» Request 1:
From the papercrete sound chamber post, list the furnishings it names as found in a room that rarely echoes.
» Request 2:
According to the papercrete sound chamber post, what does a hard outer surface do to noise coming from outside the room?
» Request 3:
Extend the papercrete sound chamber post, picking up right after its final sentence.

» Supplied passage:
▶

Thursday, July 17, 2008

[papercreters] Sound Chamber Recipe Guess -was- Re: papercreters

Hello Larry,

Welcome to the group. Excellent first post. Keep 'em coming.

It sounds like you are describing an "anechoic" chamber.
http://www.ee.washington.edu/about/centennial/looking_back/historical-
JPEGs/anechoic-chamber.jpg

Yahoo will probably chop up that long link, so here's the same link
again as a tiny clickable URL.
http://tinyurl.com/6e2nne

The big issue to be considered is where are the noise sources?

If noise is occuring inside the room, conic shapes inside the room
will help breakup the audio waves as they strike the walls.

If the noise is occuring outside the room, conic shapes inside the
room will not help very much.

A better strategy for noise coming from outside the room is a
reflective barrier on the outside of a sound absorbing layer
(papercrete). A hard surface will reflect most of the outside sound
before it even encounters the papercrete absorption layer.

Most of us have encountered a hallway with a hard floor and
cinderblock walls. It echos sound really well because of the hard
surfaces.

A room with carpet, curtains, and overstuffed furniture rarely echos.

Some high performance recording studios will have an anechoic (non-
echo-producing) chambers so that background sounds will be
minimized. These sounds might be the sounds of music pages getting
turned, or the trumpet player tapping his foot to keep the beat.

In research envoronments, anechoic chambers can be used to record
pure sounds coming from equipment. For example, careful analysis of
an electric motor's sound might reveal a bad bearing long before it
fails. Echos off the walls can confuse such sensitive recording and
analysis equipment.

◀

» Items:
▶

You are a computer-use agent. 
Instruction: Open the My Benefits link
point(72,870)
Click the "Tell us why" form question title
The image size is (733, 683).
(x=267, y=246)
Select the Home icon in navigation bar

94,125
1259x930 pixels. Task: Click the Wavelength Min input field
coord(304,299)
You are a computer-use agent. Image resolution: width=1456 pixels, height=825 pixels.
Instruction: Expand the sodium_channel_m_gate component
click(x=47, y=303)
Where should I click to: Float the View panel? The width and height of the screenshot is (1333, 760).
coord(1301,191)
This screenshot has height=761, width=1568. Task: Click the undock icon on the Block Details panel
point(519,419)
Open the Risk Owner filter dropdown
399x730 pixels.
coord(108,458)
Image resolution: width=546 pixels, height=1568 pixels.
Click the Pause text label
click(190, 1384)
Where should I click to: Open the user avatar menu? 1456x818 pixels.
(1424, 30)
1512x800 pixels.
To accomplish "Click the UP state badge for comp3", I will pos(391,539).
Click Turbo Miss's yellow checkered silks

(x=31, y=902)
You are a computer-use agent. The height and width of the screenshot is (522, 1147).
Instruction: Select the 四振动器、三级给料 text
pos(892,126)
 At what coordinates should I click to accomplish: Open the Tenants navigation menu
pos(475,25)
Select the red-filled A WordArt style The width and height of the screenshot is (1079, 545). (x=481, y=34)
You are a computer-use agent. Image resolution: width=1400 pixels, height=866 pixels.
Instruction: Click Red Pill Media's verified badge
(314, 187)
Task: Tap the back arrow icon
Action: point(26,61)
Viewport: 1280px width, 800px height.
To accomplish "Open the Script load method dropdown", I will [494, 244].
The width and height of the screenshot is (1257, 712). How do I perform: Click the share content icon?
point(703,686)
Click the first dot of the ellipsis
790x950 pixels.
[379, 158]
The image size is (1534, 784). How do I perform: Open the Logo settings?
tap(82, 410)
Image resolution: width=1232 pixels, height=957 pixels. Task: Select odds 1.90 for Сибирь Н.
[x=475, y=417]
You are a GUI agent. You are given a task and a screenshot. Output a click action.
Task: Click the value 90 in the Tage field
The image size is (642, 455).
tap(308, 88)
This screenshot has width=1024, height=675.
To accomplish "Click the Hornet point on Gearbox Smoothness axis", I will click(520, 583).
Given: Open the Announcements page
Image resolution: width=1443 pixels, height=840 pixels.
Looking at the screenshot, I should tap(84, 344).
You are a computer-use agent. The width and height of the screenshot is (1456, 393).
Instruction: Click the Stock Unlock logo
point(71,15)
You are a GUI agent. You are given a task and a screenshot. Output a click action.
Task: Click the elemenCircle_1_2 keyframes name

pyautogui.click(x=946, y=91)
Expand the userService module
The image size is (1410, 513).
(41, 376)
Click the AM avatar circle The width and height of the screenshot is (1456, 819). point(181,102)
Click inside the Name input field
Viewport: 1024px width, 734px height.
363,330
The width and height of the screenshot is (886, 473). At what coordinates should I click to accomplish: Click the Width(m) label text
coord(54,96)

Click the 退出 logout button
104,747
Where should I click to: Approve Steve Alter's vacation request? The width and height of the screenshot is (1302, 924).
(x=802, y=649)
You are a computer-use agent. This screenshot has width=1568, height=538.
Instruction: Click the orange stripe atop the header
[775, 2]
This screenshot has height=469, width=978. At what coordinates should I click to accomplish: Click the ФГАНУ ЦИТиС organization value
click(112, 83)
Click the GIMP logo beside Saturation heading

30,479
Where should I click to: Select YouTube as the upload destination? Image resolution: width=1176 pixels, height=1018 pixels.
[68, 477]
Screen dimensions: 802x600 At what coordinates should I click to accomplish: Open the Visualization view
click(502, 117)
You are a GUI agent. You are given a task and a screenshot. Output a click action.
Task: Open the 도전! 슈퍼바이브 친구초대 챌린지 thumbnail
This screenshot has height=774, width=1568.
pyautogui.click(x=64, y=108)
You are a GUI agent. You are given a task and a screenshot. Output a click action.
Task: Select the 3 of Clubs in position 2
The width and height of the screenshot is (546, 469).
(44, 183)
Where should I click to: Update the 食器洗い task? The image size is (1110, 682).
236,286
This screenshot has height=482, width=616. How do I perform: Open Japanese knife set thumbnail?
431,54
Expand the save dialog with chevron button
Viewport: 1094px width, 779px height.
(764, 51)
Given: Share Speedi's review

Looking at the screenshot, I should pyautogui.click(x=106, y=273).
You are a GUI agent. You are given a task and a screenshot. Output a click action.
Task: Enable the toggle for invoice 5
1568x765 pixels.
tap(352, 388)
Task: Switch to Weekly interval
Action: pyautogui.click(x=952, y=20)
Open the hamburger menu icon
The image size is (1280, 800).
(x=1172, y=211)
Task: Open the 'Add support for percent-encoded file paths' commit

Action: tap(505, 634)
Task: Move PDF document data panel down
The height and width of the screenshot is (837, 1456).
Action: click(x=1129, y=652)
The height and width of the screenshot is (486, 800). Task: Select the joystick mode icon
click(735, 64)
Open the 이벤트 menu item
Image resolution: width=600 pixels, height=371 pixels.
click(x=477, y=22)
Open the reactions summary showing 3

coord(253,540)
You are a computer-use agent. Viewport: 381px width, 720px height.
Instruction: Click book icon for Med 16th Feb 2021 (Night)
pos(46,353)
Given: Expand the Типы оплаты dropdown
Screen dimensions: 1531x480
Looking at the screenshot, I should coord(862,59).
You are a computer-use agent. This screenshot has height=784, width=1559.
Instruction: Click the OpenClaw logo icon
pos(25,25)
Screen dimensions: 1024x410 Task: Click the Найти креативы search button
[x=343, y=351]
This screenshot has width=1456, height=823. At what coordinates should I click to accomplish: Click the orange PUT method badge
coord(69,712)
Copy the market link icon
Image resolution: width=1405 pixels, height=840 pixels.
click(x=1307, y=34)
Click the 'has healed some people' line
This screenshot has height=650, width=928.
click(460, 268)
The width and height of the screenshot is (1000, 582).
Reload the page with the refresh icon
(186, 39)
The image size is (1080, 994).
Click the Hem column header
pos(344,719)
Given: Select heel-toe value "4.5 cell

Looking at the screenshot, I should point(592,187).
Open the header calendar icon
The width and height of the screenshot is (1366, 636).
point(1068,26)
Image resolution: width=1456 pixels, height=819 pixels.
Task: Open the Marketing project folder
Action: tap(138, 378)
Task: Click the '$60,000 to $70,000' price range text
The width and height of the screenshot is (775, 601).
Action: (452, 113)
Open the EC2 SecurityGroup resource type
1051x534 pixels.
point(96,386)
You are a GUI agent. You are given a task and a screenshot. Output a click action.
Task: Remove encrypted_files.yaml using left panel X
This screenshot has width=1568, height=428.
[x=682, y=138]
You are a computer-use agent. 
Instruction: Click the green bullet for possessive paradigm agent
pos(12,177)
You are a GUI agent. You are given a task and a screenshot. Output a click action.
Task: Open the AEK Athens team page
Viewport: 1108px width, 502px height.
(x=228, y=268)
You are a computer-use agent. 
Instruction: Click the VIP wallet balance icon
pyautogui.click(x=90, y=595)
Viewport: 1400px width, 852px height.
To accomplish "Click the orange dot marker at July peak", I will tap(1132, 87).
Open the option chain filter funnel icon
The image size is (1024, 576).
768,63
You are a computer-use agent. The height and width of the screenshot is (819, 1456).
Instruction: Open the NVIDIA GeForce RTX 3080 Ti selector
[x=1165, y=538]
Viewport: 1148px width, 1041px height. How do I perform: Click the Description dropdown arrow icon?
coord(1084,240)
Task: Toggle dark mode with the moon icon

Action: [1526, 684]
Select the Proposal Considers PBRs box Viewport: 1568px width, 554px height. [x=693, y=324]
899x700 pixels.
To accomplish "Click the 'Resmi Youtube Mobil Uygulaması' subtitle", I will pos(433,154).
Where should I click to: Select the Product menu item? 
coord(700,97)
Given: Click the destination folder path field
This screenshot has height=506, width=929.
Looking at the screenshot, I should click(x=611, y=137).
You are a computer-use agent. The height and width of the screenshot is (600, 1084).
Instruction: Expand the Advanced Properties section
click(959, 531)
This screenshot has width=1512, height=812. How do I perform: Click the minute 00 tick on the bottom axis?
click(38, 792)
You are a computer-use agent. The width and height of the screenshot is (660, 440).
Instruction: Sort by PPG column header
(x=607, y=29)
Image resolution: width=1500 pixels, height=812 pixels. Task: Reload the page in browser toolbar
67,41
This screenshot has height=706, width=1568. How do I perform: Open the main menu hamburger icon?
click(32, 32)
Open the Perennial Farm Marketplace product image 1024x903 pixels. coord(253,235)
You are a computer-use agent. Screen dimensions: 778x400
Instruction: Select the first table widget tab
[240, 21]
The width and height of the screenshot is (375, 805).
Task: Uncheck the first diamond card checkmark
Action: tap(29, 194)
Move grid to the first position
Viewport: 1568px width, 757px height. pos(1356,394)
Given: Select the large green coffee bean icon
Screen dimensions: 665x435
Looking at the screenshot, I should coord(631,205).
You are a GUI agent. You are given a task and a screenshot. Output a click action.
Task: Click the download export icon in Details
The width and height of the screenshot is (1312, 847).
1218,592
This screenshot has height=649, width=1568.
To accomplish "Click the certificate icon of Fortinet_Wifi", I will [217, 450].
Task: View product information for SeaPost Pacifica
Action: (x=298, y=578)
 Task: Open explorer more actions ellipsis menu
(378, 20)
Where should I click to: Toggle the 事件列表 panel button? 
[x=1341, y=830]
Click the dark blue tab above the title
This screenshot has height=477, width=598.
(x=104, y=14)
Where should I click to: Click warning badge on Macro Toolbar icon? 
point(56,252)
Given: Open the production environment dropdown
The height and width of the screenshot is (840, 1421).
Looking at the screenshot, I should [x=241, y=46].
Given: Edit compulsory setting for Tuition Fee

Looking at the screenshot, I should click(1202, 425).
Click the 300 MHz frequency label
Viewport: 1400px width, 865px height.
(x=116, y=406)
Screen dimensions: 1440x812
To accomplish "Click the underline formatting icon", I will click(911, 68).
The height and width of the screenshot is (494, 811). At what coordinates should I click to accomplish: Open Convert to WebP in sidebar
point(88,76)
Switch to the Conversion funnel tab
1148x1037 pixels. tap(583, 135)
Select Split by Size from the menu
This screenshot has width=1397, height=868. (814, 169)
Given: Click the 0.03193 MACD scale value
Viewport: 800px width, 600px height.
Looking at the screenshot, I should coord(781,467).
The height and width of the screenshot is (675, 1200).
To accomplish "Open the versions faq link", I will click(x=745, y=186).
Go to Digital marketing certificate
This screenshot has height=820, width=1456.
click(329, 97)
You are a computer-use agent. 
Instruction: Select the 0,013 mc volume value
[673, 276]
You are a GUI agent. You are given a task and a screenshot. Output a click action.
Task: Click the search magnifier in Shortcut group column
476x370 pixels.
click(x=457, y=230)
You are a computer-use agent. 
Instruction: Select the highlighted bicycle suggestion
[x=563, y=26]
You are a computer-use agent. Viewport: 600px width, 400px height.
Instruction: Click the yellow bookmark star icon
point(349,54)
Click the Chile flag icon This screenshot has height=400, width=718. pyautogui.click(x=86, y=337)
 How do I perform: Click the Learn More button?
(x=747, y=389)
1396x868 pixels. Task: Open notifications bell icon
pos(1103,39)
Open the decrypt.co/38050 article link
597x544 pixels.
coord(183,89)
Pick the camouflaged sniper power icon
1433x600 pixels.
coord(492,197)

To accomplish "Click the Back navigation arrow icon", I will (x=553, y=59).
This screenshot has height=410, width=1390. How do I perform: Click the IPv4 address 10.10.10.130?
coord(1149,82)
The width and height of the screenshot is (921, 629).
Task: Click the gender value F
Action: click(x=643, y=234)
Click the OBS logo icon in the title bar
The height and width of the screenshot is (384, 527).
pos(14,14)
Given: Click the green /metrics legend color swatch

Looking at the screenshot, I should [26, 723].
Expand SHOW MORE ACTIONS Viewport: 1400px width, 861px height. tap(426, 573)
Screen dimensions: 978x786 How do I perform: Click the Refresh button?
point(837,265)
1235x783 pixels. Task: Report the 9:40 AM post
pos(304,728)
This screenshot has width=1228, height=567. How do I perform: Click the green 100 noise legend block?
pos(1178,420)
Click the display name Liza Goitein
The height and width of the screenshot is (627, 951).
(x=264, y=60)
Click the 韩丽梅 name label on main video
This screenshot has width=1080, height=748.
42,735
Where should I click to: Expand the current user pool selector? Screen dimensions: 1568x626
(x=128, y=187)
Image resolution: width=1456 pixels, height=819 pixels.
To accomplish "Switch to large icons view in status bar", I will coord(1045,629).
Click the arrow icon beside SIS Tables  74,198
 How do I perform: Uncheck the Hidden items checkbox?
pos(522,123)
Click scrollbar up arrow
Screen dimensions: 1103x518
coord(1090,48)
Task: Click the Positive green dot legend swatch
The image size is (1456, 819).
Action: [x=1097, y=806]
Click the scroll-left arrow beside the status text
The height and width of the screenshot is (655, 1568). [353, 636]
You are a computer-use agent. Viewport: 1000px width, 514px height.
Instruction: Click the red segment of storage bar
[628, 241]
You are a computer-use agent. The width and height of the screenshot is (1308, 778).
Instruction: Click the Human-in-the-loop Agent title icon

◀

» Final answer 1:
carpet
curtains
overstuffed furniture

» Final answer 2:
It reflects most of the outside sound before that sound reaches the papercrete absorption layer.

» Final answer 3:
A dishwashing machine manufacture may run tests inside anechoic
chambers to measure exactly how much noise prototypes of new models
produce to see if they are quieter than last year's models.

You are correct that the conical shapes can be helpful in baffling
whatever sounds are inside a room, regardless of how they got there.

I guess it all boils down to how quiet do things need to be? What is
someone trying to accomplish?

If the goal is to create a quiet room for meditation, (the purpose
someone posted at one time recently) there shouldn't be much noise
inside the chamber to be baffled to begin with. Resources would be
better spent going with a thicker papercrete layer to absorb noise
before it gets inside, or a hard surface reflective layer to bounce
outside noise away.

If the goal is to keep any inside sounds from echoing around, then
the conical shapes are very very useful.

That's my understanding.

Maybe others have better insights than I do.

--- In papercreters@yahoogroups.com, larystoy@... wrote:
>
>
> I'm not exactly sure, but I remember reading an article a few years
back about using egg cartons for sound proofing. It seems the shape
of the carton somehow deflects sound.
> I have seen rooms with panels arranged sticking out from the walls
to adsorb sound.
>  
> OK, what does this have to do with Papercreate?
>  
> Depending on how big an area (room) you want to sound proof, it
seems that if you used the egg shell shape and made your Papercreate
form in that shape it should work.
>  
> Probably want to make the cones about 6" in diameter and 3" or 4"
deep. Seems like it could be done without too much of a problem.
>  
> Question is how to validate it and could the forms be made that
way? I would think you could pour your blocks as you normally would,
and just before it sets up, have some sort of coned form that you
could just press into the Papercreate to create the indentations with.
>  
> Anyone with other ideas? This should open the door for some lively
further discussion.
>  
> PS:
>  
> I have been lurking in the background and reading each article on
Papercreate avidly each day, sure is a lot of good and interesting
information available when people share their ideas and mistakes.
>  
> Problem is I have been busy building a HPV (Human Powered Vehicle)
the past few weeks. But one of my projects I want to complete this
summer is my 55 gallon Papercreate mixer.
>  
> I will be documenting how I make it and posting a page on my
website showing all of the details, fun, mistakes and such when I
start that project.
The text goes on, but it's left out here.